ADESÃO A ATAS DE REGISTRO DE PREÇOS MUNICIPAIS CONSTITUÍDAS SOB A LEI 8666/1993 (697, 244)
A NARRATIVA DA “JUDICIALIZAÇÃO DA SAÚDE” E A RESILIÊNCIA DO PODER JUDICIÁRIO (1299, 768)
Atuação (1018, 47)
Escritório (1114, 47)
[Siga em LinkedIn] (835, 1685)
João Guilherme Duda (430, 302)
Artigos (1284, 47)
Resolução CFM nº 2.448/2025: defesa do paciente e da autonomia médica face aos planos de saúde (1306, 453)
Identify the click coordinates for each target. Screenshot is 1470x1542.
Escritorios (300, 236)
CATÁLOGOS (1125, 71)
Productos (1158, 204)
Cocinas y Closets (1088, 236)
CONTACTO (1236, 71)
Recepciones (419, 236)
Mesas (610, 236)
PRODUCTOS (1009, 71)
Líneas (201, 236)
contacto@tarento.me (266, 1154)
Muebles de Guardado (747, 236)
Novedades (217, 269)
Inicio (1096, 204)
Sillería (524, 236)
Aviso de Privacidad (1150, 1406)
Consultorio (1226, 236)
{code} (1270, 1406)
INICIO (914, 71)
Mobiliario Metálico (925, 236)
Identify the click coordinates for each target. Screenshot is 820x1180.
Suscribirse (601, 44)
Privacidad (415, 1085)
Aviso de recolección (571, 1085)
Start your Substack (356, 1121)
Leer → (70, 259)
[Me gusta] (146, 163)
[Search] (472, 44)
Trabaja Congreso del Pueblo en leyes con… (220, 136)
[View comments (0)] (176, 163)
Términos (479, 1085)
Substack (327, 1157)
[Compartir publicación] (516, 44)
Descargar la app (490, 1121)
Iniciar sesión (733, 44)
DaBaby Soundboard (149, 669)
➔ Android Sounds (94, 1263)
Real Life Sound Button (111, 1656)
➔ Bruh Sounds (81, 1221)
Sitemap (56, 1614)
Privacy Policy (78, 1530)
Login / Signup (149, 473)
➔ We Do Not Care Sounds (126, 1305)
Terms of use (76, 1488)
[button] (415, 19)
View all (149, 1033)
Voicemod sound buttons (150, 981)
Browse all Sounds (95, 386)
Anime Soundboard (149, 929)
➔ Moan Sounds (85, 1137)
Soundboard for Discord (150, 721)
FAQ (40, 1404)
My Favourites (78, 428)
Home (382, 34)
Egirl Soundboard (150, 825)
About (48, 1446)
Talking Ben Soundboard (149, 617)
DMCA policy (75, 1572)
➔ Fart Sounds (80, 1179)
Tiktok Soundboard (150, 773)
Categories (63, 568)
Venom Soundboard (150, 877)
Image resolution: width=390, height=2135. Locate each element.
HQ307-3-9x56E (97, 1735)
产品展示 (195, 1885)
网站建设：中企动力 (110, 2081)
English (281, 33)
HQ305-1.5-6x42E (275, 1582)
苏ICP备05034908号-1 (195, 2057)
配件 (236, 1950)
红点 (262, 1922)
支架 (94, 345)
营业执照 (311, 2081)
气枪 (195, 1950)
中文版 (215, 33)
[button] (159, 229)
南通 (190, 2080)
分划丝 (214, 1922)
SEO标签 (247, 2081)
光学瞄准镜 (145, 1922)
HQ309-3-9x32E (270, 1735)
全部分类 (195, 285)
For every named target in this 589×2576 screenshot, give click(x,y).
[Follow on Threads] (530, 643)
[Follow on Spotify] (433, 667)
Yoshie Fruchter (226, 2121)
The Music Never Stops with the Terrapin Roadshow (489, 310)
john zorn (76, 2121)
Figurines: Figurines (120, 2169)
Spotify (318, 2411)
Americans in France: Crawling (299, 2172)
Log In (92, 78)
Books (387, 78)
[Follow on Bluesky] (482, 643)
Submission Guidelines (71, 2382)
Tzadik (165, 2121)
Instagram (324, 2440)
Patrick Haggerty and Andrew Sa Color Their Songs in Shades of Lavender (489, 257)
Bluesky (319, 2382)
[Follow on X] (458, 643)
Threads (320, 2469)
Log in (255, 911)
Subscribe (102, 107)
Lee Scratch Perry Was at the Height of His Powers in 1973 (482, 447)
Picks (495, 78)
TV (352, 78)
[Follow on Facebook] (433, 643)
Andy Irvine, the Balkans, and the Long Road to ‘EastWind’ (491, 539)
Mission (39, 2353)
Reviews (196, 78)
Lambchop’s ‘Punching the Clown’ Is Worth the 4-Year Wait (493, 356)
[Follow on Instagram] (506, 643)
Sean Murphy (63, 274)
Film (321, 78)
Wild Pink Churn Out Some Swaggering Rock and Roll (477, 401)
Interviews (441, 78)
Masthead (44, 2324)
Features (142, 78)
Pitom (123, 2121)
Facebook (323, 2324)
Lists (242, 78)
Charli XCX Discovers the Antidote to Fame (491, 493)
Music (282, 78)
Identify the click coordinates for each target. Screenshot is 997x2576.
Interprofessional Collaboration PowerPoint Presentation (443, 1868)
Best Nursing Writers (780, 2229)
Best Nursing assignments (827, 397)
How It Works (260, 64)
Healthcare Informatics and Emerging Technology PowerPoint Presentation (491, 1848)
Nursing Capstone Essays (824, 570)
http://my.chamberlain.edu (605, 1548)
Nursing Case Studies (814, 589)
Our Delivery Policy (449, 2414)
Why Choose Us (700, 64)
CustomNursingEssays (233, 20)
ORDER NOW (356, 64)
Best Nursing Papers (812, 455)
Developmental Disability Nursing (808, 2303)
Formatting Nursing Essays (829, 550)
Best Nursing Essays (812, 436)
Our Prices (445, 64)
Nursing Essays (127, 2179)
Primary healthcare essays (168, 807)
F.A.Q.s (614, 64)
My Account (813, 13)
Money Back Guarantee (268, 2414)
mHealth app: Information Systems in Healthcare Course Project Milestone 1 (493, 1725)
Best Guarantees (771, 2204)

* * * * * * * * *

Requirement: Give back, exactly as written, the stretch from the line with "CONTACTO (1236, 71)" through the line with "Mobiliario Metálico (925, 236)", and no other lines from the records above.

Solution to this exercise:
CONTACTO (1236, 71)
Recepciones (419, 236)
Mesas (610, 236)
PRODUCTOS (1009, 71)
Líneas (201, 236)
contacto@tarento.me (266, 1154)
Muebles de Guardado (747, 236)
Novedades (217, 269)
Inicio (1096, 204)
Sillería (524, 236)
Aviso de Privacidad (1150, 1406)
Consultorio (1226, 236)
{code} (1270, 1406)
INICIO (914, 71)
Mobiliario Metálico (925, 236)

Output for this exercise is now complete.